Real-time reliable detection of Adrenocorticotropic hormone Using Reduced Graphene Oxide Field-Effect Transistors

Abstract

Adrenocorticotropic hormone (ACTH), a pivotal regulator in stress response and cortisol production, poses substantial detection challenges owing to its low plasma concentration, susceptibility to fluctuations, and storage-related stability issues. We developed an innovative nano-immunobiosensor platform to overcome these limitations that integrates reduced graphene oxide (RGO) with field-effect transistor (FET) technology.
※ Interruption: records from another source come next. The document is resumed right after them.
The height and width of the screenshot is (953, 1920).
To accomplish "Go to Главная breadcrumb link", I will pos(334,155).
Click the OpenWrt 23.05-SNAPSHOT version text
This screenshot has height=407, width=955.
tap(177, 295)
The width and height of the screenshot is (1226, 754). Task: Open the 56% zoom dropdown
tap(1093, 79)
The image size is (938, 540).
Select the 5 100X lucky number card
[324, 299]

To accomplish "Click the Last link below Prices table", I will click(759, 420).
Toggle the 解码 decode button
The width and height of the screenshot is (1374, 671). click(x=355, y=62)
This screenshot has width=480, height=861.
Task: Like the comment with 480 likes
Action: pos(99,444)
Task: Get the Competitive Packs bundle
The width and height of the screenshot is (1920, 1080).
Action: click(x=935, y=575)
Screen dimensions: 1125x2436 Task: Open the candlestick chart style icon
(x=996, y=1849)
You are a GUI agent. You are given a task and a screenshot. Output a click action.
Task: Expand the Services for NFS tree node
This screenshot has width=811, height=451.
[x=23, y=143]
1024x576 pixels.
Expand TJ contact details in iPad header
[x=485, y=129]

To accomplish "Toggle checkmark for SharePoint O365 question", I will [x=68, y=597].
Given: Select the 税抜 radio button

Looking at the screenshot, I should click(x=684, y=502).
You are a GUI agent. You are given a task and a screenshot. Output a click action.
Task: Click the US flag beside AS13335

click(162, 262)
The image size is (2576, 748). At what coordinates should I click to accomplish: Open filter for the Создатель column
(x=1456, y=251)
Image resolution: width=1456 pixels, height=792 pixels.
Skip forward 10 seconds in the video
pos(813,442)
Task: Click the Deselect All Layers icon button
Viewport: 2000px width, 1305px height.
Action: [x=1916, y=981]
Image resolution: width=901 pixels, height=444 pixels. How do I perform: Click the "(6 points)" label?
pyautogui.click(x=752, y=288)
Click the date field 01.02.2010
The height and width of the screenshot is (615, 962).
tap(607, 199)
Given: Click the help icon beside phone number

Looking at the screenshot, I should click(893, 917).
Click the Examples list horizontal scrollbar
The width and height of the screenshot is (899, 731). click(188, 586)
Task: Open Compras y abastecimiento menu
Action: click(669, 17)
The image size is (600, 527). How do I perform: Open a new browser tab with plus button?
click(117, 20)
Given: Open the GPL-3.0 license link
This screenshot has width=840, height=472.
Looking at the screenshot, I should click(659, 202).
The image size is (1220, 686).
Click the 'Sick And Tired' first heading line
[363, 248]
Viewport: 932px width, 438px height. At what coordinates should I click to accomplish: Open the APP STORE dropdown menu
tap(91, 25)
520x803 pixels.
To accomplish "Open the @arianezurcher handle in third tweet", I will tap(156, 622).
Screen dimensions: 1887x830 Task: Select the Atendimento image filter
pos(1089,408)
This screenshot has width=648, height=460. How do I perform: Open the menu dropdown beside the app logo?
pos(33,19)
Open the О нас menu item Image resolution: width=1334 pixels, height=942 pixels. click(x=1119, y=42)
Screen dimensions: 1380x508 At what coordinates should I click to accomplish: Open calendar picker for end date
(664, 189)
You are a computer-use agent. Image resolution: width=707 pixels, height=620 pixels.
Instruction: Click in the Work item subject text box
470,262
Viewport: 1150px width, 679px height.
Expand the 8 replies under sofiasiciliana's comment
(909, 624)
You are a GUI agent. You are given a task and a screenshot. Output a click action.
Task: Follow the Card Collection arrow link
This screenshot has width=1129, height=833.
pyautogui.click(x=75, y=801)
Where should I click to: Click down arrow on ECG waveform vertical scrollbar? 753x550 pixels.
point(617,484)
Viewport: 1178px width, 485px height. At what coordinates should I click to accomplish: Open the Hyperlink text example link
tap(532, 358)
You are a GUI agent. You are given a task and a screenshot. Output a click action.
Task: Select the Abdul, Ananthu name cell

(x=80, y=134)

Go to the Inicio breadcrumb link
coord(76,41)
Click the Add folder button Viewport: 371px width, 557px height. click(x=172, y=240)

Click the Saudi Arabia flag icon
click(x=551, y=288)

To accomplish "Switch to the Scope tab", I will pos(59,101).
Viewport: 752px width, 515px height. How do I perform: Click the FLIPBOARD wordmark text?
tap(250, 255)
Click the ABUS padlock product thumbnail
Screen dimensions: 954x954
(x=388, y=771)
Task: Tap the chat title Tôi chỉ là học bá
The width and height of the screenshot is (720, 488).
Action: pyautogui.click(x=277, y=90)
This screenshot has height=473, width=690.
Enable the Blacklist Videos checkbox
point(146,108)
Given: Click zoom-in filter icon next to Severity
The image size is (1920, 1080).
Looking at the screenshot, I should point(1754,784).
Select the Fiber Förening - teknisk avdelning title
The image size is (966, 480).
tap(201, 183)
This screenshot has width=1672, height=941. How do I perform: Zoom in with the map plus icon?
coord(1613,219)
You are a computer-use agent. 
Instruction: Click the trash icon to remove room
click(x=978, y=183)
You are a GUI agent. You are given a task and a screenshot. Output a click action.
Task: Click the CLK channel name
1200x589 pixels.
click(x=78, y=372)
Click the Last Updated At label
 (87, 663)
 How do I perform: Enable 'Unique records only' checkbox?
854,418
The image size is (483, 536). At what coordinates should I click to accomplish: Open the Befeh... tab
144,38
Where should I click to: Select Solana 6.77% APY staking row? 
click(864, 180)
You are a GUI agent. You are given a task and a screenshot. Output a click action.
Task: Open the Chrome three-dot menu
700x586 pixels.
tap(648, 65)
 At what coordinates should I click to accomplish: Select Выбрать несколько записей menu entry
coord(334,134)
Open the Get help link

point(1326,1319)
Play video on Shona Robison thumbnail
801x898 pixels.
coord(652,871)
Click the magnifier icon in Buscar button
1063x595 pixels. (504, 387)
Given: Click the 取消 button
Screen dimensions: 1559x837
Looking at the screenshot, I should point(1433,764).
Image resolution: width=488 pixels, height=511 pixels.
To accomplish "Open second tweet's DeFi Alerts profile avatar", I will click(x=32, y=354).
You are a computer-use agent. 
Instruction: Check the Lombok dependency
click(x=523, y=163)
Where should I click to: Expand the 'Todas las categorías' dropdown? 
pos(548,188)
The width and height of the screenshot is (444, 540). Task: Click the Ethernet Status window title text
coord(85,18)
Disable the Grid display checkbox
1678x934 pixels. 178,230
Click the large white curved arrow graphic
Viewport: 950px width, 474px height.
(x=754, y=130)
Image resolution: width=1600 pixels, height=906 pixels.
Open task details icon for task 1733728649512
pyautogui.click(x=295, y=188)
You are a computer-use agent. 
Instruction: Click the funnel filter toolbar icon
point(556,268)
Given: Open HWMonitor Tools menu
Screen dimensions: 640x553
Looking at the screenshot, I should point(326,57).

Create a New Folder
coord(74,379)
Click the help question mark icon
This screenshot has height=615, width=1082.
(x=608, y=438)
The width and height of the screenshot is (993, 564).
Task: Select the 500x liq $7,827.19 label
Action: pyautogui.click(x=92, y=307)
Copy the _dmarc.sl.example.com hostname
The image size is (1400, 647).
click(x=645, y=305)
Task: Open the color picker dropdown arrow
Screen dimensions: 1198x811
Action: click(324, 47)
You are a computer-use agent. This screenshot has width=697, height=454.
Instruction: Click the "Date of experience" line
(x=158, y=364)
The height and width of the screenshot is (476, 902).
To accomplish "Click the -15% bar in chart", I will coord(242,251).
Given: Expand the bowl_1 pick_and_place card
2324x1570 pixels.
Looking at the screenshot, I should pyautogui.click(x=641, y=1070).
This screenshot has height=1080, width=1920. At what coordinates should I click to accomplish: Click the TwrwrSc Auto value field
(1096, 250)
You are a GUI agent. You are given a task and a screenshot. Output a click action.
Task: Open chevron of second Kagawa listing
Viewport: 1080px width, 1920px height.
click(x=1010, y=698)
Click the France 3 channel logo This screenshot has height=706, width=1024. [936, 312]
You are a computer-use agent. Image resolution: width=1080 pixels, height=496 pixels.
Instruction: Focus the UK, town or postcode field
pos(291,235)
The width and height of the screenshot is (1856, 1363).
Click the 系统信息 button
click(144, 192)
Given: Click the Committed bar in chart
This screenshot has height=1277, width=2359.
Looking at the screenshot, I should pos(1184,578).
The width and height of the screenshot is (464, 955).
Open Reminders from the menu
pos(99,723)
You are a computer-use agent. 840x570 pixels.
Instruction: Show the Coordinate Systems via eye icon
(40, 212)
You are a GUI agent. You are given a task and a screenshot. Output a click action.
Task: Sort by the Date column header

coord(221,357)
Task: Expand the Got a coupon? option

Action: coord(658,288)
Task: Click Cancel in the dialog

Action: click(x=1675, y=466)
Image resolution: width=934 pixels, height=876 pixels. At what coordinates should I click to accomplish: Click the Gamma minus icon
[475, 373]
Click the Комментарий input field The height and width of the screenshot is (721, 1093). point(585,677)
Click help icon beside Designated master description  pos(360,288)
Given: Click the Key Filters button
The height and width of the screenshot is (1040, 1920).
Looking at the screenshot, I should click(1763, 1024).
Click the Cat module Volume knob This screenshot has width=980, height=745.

This platform employs anti-ACTH-directed detection to achieve rapid, sensitive, and real-time quantification of ACTH levels. The RGO-FET design capitalizes on the binding capacity of ACTH to pre-arrange anti-ACTH, thereby enhancing target engagement and enabling swift recognition of unlabeled ACTH. The sensor exhibits remarkable sensitivity, detecting ACTH concentrations as low as 0.124 fM in PBS. Furthermore, Bland-Altman analysis comparing our method with existing techniques using clinical samples reveals a high degree of methodological agreement, with 96% of results falling within the 95% confidence interval, underscoring its excellent precision. The principal advantage of this nano-immunobiosensor is its capability for real-time ACTH detection in clinical samples, making it an up-and-coming candidate for a sensitive point-of-care (POCT) diagnostic solution.